啐啄同時

若手研究者を応援するオヤジ研究者の独白的な日記です。

7学会が緊急記者会見:日本版NIH構想

 日本の7つの生命科学関連の学会が、日本版NIH構想について、基礎研究についても十分な支援が必要であるとの見解を記者会見でしめしました。
7つの学会は、日本生化学会、日本癌学会、日本細胞性物学会、日本免疫学会、日本神経科学学会、日本ウィルス学会、日本分子生物学会です。

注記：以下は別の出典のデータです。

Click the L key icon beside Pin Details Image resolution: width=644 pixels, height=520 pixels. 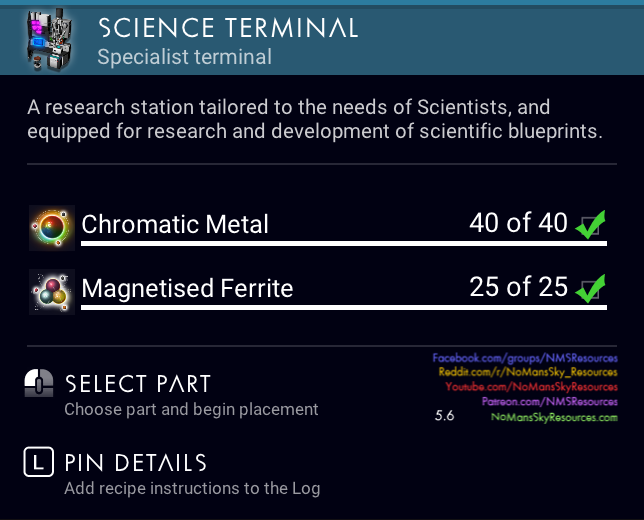(39, 462)
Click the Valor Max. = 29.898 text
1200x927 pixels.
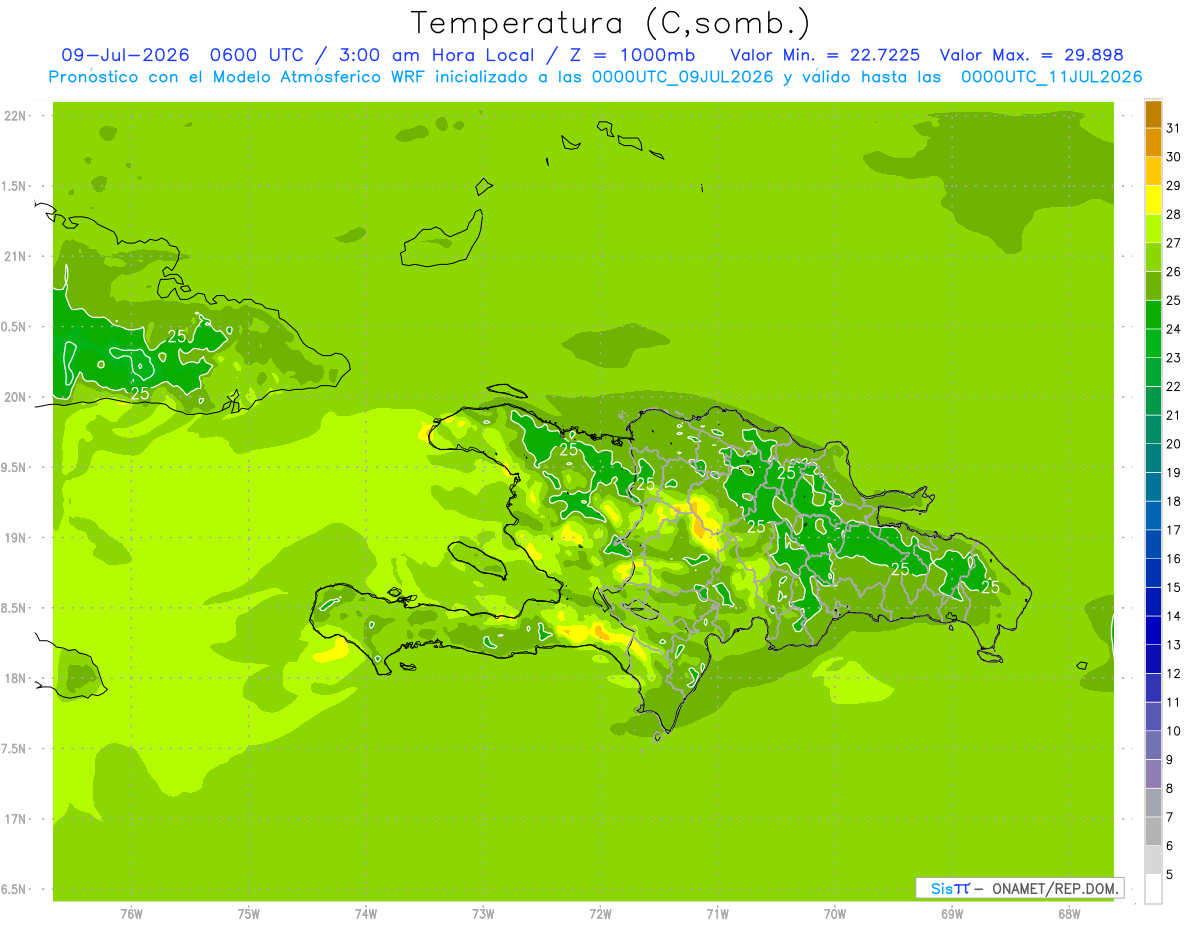[1031, 55]
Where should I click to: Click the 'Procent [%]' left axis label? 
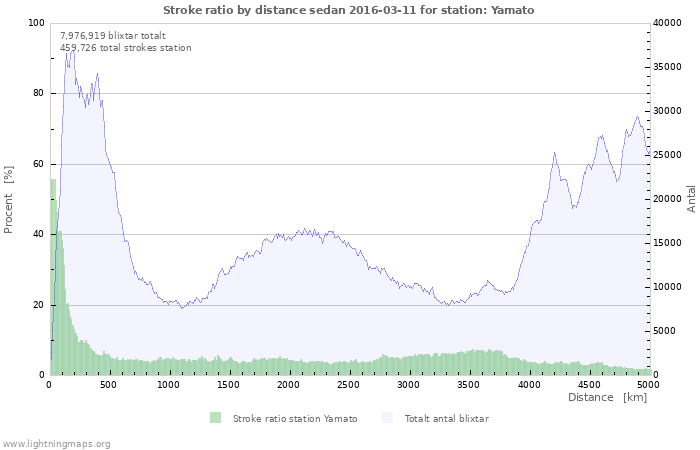pos(9,200)
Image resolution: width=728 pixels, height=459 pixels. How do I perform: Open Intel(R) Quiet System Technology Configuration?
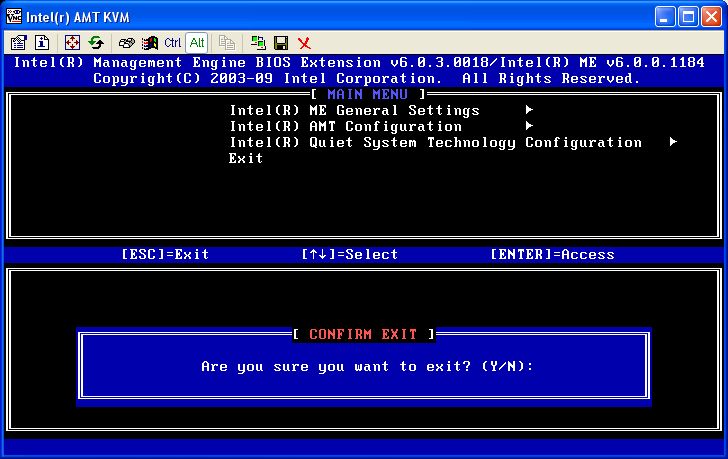point(435,143)
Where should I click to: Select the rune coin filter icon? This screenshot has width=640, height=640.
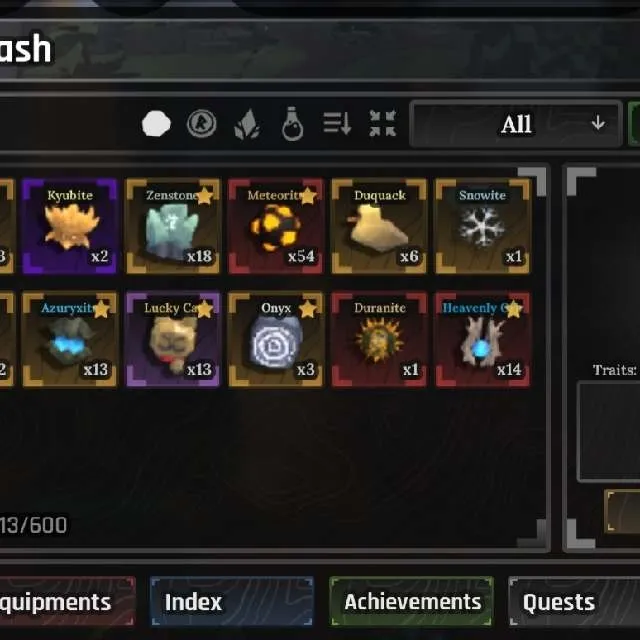(202, 123)
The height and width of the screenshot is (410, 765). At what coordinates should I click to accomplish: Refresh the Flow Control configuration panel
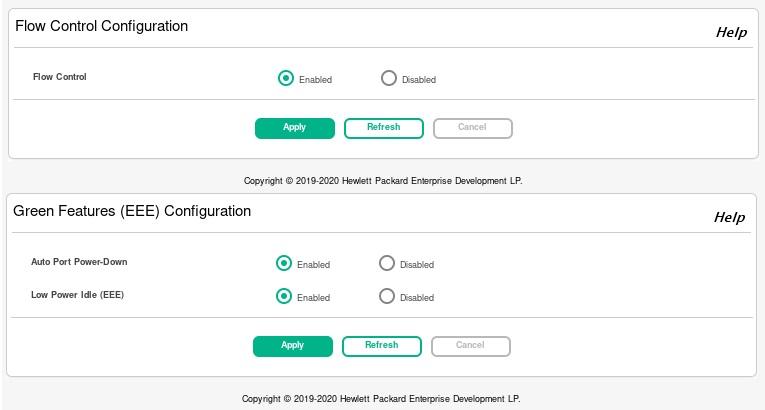(x=384, y=128)

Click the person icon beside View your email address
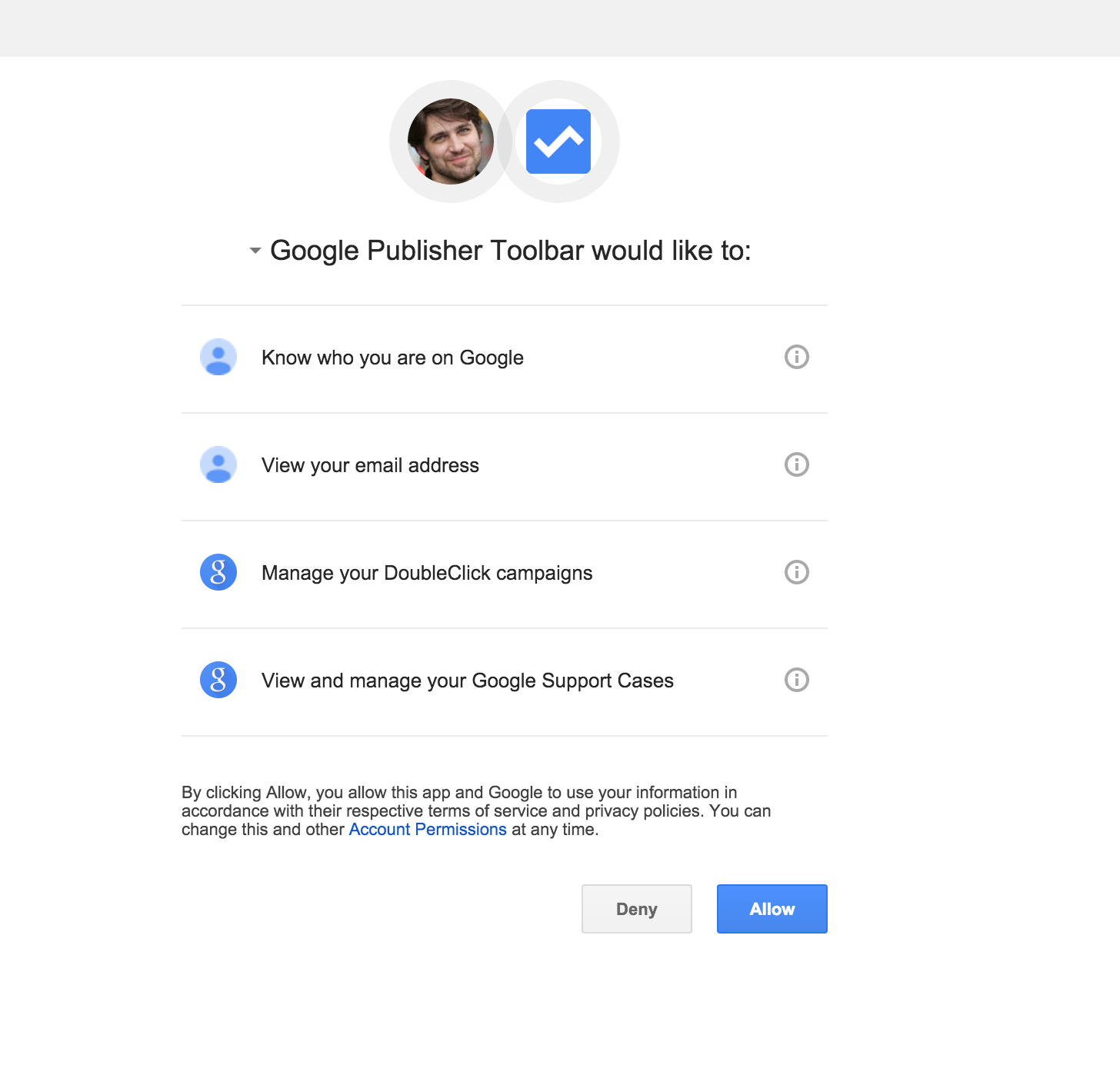point(218,464)
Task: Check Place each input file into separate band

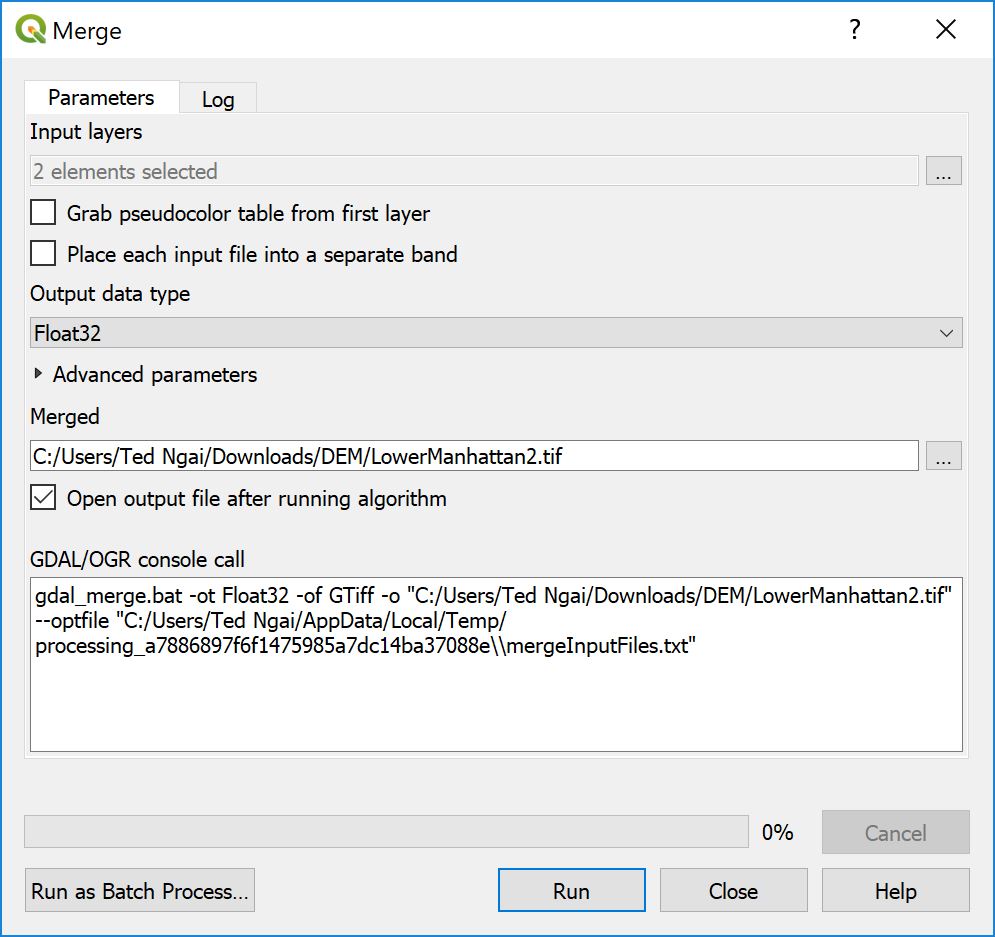Action: coord(41,254)
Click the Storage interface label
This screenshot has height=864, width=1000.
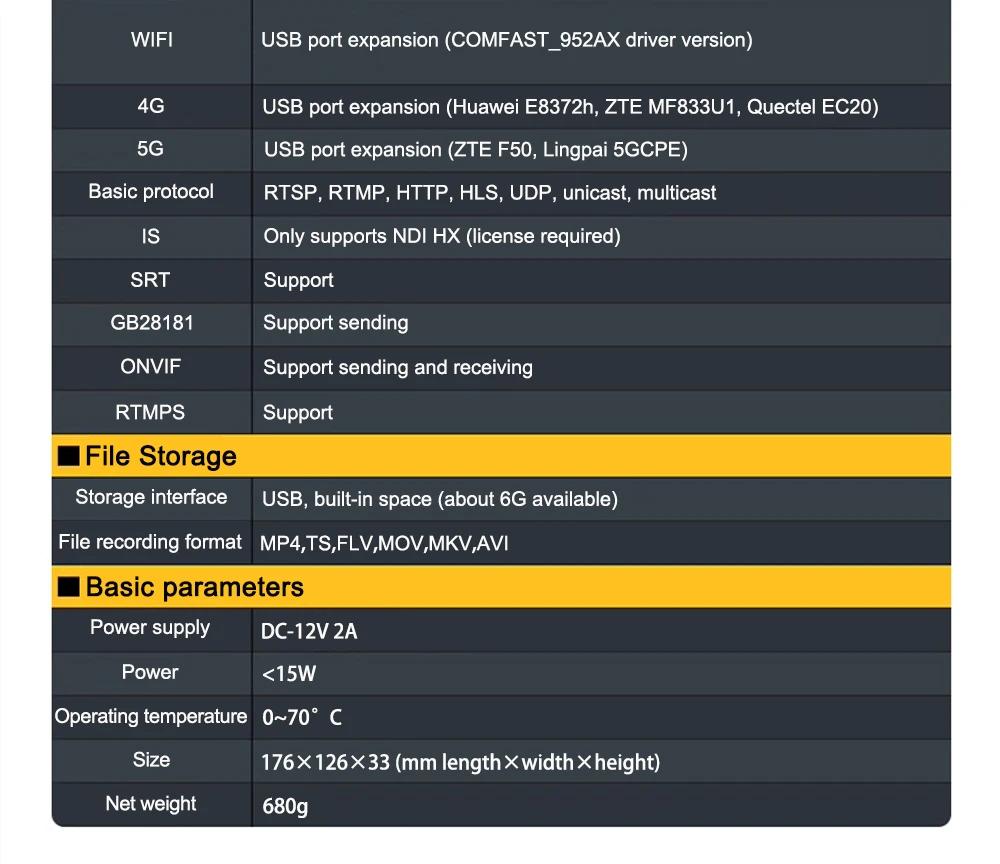click(x=151, y=497)
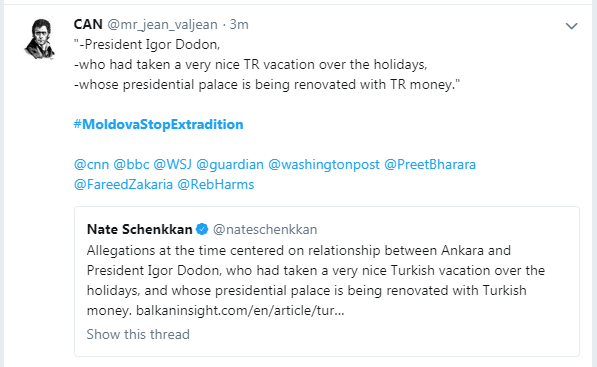Open the @WSJ mention

click(x=172, y=164)
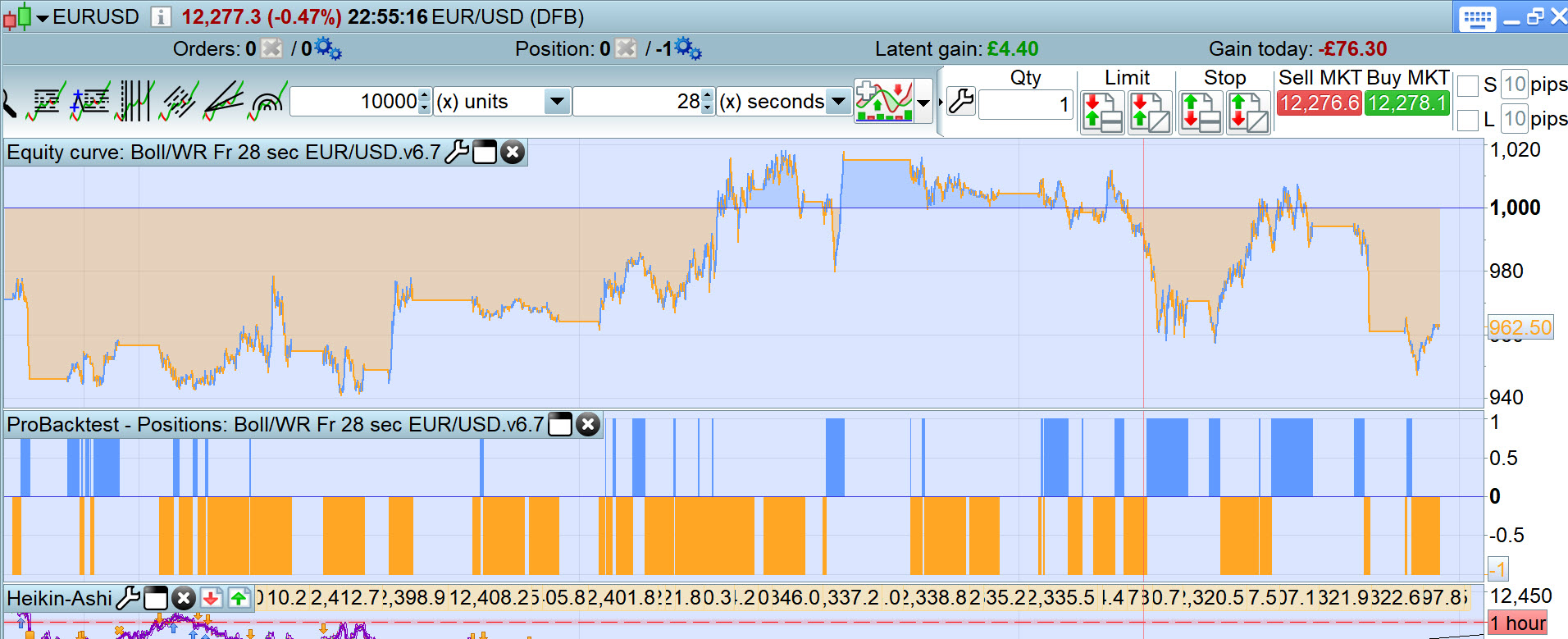Click Buy MKT price 12,278.1
This screenshot has width=1568, height=639.
[1406, 103]
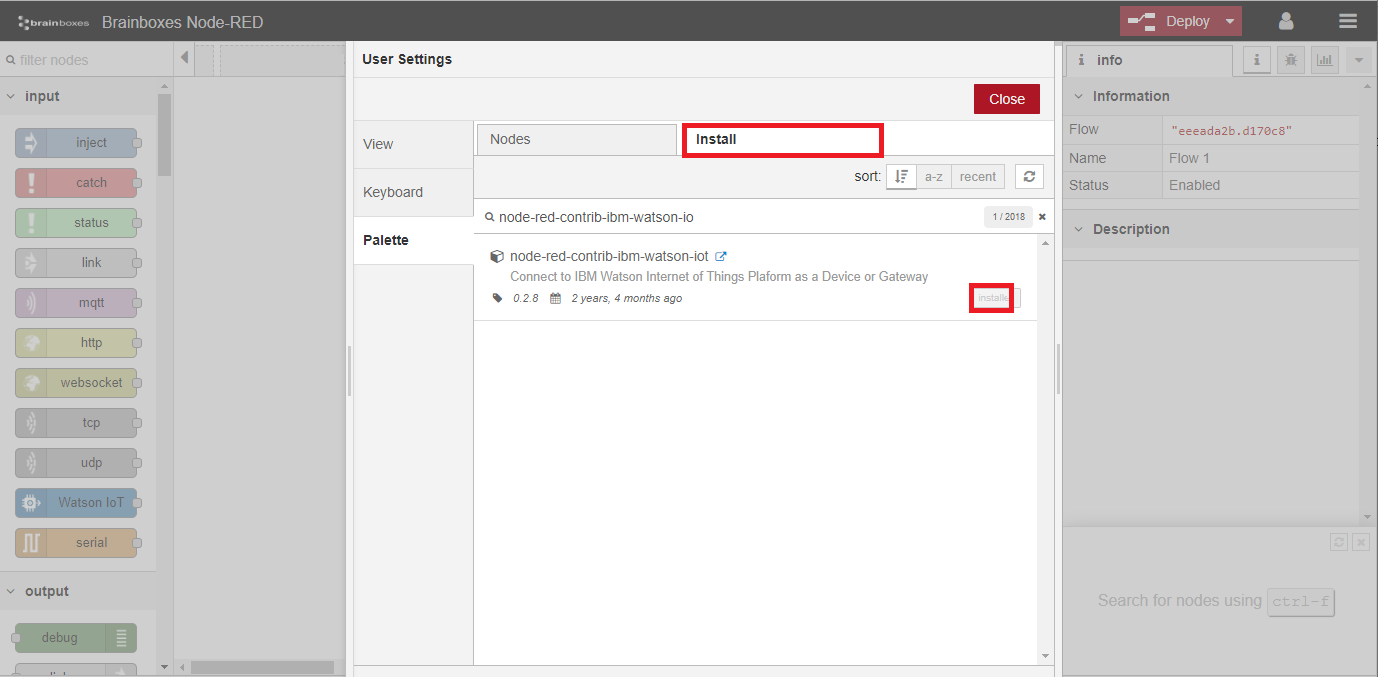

 NHK共同通信が、2013年6月10日(月)付で報道されました。


NHK
アメリカの国立衛生研究所=NIHにならい、医療の研究開発の司令塔として創設が議論されている「日本版NIH」について、医療や生物学に関わる7つの学会が緊急
声明を発表し、実用化が期待される分野に限らず基礎研究に対しても幅広い支援を行うよう訴えました。
 政府は経済の成長戦略の柱の1つに医療産業を位置づけていて、アメリカの国立衛生研究所=NIHにならい、薬や医療機器などの研究開発の司令塔として、予算を一元 的に管理する日本版NIHの創設を議論しています。これについて日本癌(がん)学会など医療や生物学に関わる7つの学会は10日、記者会見し、緊急声明を公表しました。
 声明では日本版NIHの創設は「優れた医療技術の創出に大きく貢献することが期待される」とする一方で、実用化が期待される再生医療などの分野に研究予算が集中しすぎる懸念があるとしています。そのうえで、「長期的に次々と産業化に結びつけるには、間口の広い基礎研究が不可欠だ」として、基礎研究に対しても幅広い支援を行うよう訴えています。
 記者会見した日本生化学会の石川冬木会長は「iPS細胞のような重要な発見の多く
は、知的好奇心に基づく基礎研究が元になっている。今回の声明を施策に生かしてほしい」と話していました。政府は、日本版NIHの構想を含む経済の成長戦略について議論を進め、今月14日に閣議決定することにしています。」
(http://www3.nhk.or.jp/news/html/20130610/k10015202731000.html)


共同通信「日本版NIH創設で学会が声明 基礎研究縮小の懸念」
 「生命科学研究の予算配分に強力な権限がある米国の国立衛生研究所(NIH)の日本版を創設する政府方針を受け、国内の関連7学会は10日、基礎研究予算の縮小につながる恐れがあるとの懸念を表明した。
 厚生労働省で記者会見した日本生化学会会長の石川冬木・京都大教授は「日本版NIHをつくることに反対ではない」としつつも「(在り方を議論する)政府会議の議事録を読めば、最初から実用化を目指すわけではないタイプの基礎研究が削減されると誰もが思うだろう」と指摘した。」